*** Opening of DATA RECORDS ***

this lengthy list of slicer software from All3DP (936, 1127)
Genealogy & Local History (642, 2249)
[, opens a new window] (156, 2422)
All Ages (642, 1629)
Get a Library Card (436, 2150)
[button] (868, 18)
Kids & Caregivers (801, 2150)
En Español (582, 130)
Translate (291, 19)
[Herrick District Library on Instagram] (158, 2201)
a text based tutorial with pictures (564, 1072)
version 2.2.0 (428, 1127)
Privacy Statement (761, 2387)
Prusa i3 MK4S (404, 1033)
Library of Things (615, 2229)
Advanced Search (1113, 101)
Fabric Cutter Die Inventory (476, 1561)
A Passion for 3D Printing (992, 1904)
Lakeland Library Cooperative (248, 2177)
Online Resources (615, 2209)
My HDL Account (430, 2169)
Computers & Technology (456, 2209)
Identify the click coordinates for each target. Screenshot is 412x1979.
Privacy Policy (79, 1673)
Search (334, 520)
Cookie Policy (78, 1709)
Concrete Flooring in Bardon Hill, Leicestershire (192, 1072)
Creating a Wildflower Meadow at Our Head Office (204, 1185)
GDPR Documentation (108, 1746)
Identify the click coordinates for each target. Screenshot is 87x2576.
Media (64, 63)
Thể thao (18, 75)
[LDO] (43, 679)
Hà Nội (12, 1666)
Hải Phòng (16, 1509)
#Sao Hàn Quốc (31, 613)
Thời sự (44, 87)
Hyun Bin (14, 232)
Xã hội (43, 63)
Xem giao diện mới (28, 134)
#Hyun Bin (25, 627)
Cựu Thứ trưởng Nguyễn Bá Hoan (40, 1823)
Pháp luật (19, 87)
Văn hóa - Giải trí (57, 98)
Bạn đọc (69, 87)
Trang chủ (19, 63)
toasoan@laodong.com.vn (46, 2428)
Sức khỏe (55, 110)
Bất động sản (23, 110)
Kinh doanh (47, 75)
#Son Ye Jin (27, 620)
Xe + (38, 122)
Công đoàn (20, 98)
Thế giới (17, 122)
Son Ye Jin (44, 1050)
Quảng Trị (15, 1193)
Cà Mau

*** Close of DATA RECORDS ***

_WORK TO COMPLETE_
Above are the entries. Output exactly the lines beginning with the line that has "Concrete Flooring in" and ending with the line that has "Hyun Bin (14, 232)".

_ANSWER BOX_
Concrete Flooring in Bardon Hill, Leicestershire (192, 1072)
Creating a Wildflower Meadow at Our Head Office (204, 1185)
GDPR Documentation (108, 1746)
Identify the click coordinates for each target. Screenshot is 87x2576.
Media (64, 63)
Thể thao (18, 75)
[LDO] (43, 679)
Hà Nội (12, 1666)
Hải Phòng (16, 1509)
#Sao Hàn Quốc (31, 613)
Thời sự (44, 87)
Hyun Bin (14, 232)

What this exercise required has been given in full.